The Canadian dollar finished higher Thursday amid mostly weak commodity prices and news that the European Central Bank will start a new stimulus program to help strengthen the economic recovery in the euro zone.
The loonie rose 0.12 cents (U.S.) to 91.96 cents.
There was little support from the commodity markets, with the October crude contract down $1.09 to $94.45 a barrel.
December gold bullion dropped $3.80 to $1,266.50 an ounce, while December copper rose 2 cents to $3.15 a pound.
“Commodities are down and the currency is up, that normally doesn’t happen,” said Sadiq Adatia, chief investment officer at Sun Life Global Investments. “Usually if commodities are up, then that would move the dollar higher, too.”
Adatia said the loonie is likely finding strength elsewhere, and is trading within its current expected range of between 91 and 92 cents.
“That’s the range that the Canadian dollar is in right now. If you get at it from the longer term, the pressure should be on the Canadian dollar to drop rather than go up,” he said.
This is partly because the greenback is expected to strengthen as the U.S. economy continues to show signs of outperforming the Canadian economy, which faces a number of hurdles that can slow the recovery north of the border, including a hot housing market, high consumer debt levels and unemployment.
The ECB said it will cut its benchmark interest rate to 0.05 per cent from a previous record low of 0.15 per cent, while bank president Mario Draghi said the bank would also start purchases of asset-backed securities and covered bonds in October.
Asset-backed securities are based on investments such as loans to companies and for mortgages. Buying them would stimulate the market for such bonds and for banks to make the loans that make up the assets.

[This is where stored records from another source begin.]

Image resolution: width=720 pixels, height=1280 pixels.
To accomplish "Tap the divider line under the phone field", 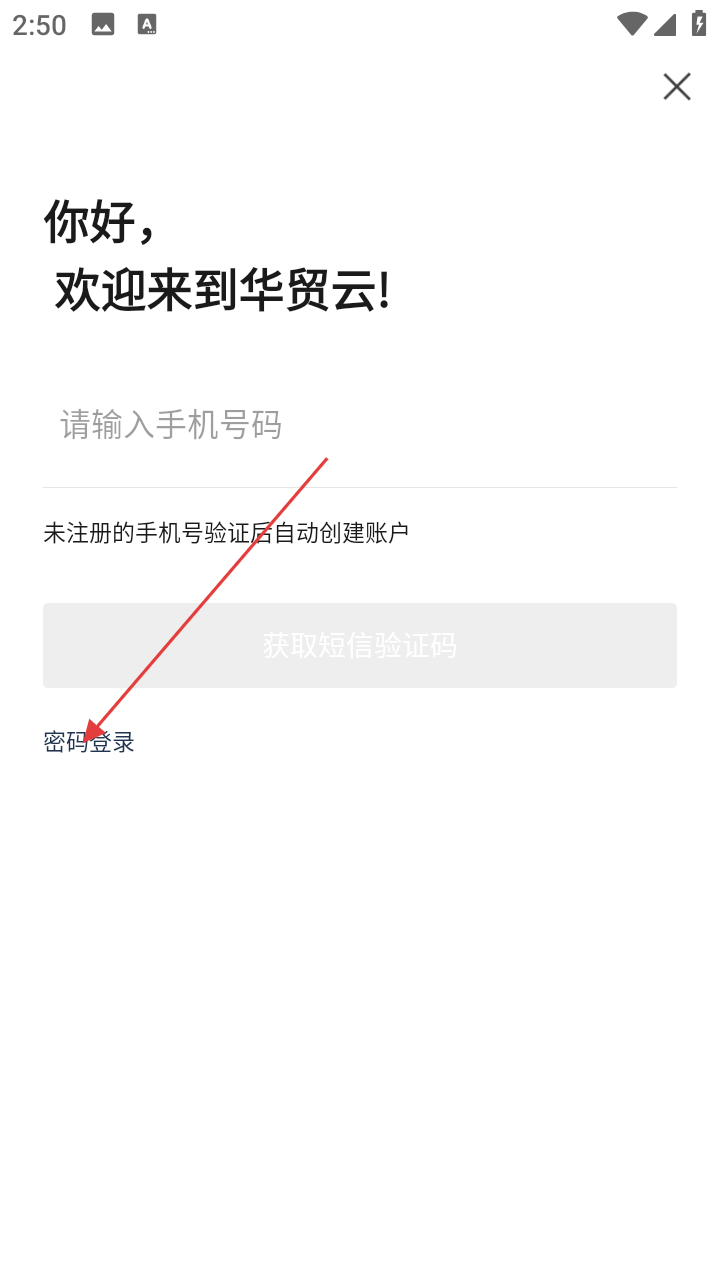I will [360, 487].
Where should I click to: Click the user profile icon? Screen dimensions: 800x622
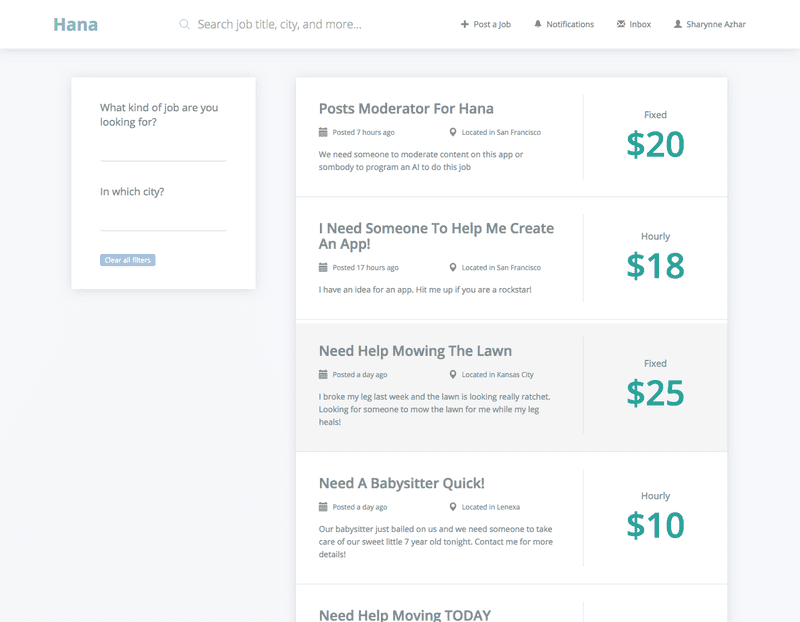coord(678,24)
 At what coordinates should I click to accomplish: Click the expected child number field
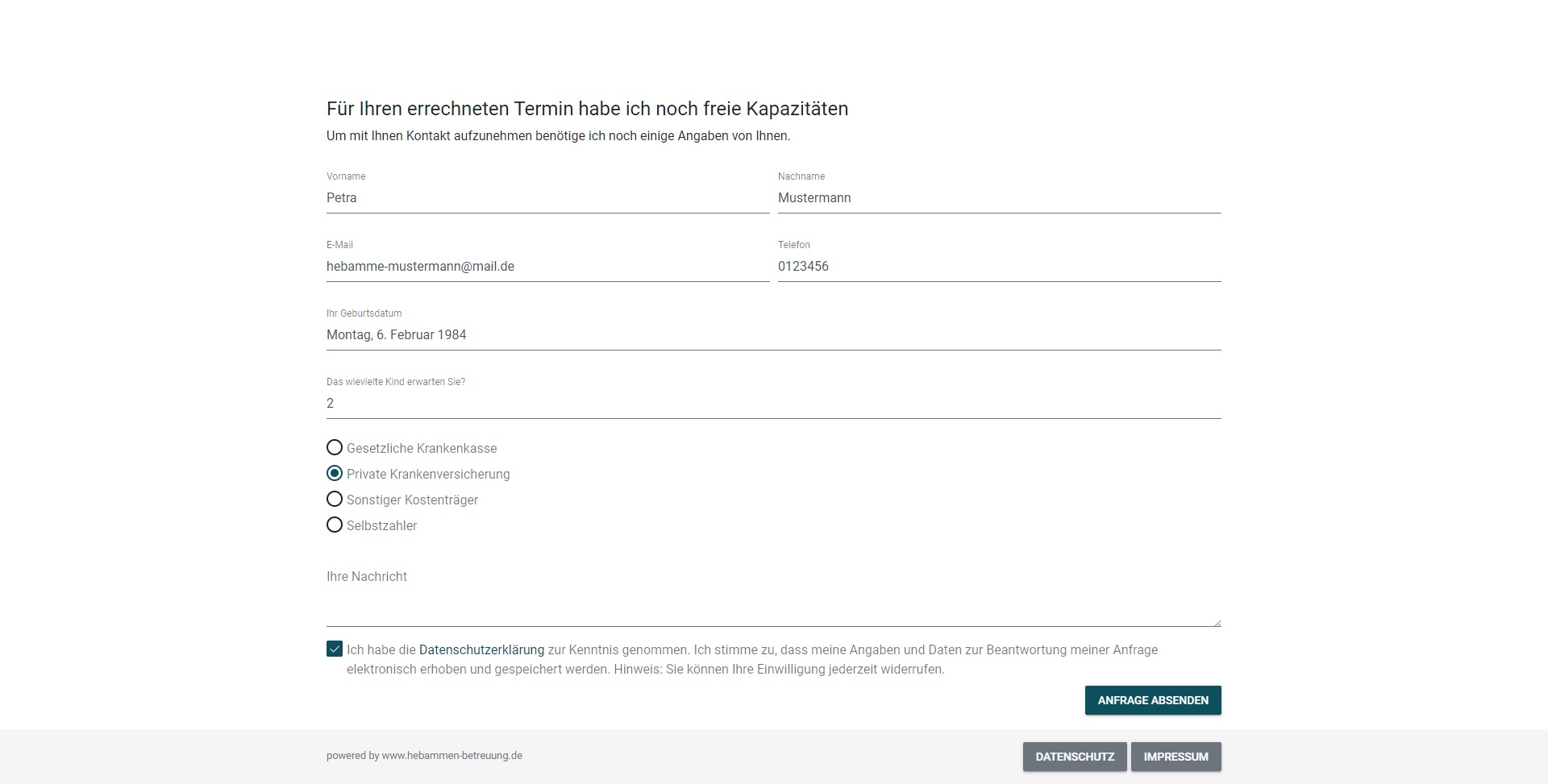pyautogui.click(x=773, y=404)
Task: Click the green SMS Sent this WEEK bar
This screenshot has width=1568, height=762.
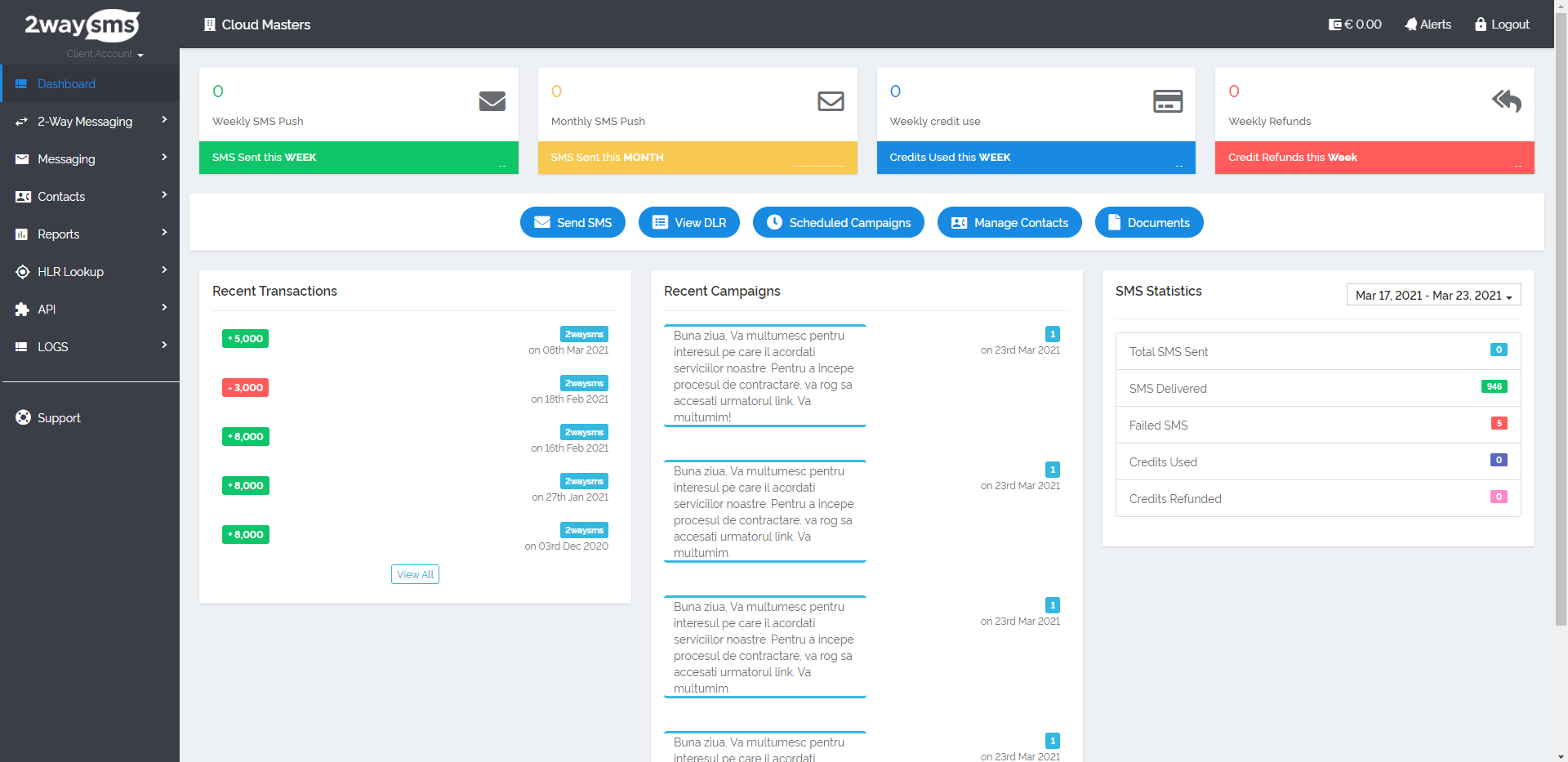Action: point(359,158)
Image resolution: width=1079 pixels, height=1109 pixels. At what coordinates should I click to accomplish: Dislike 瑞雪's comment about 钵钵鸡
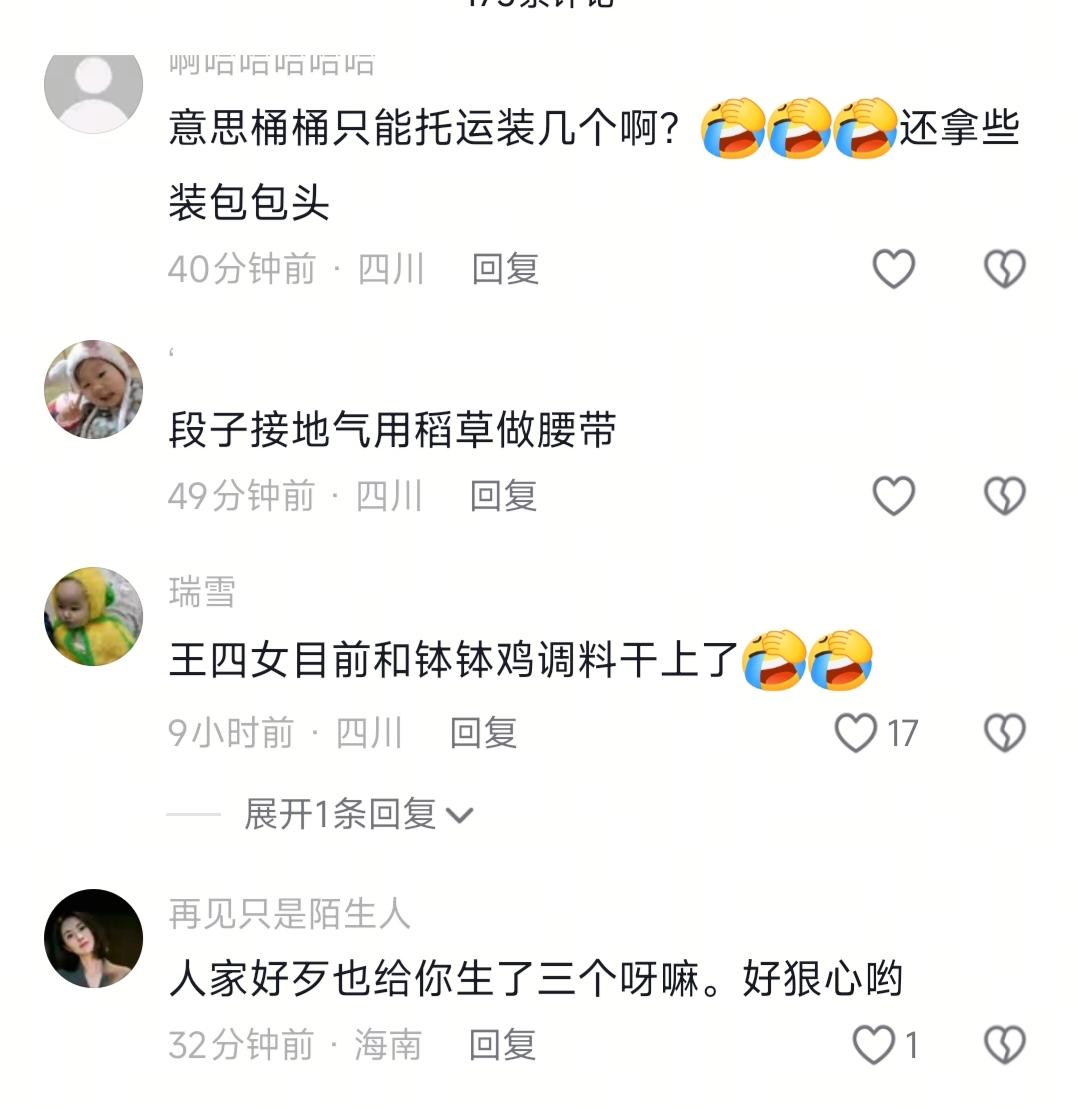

“Look for the Canadian dollar to benefit from the ECB rate cut news,” Rahim Madhavji of Knightsbridge Foreign Exchange said in a note.
The move comes a day after the Bank of Canada said it was leaving its key rate unchanged at 1 per cent, where it has been for four years. It also hinted that it won’t be considering a hike until next year at the earliest.
The central bank confirmed that it thought a previous rise in inflation was due to temporary factors, even though it warned that household debt remains high, while the housing market continues to stay stronger than expected.
Meanwhile, Statistics Canada reported Thursday that the country’s merchandise exports grew by 1.4 per cent in July, while imports edged down 0.3 per cent. That raised Canada’s trade surplus with the world to $2.6-billion (Canadian) from $1.8-billion in June. Economists had expected a surplus of about $1.2-billion, according to Thomson Reuters.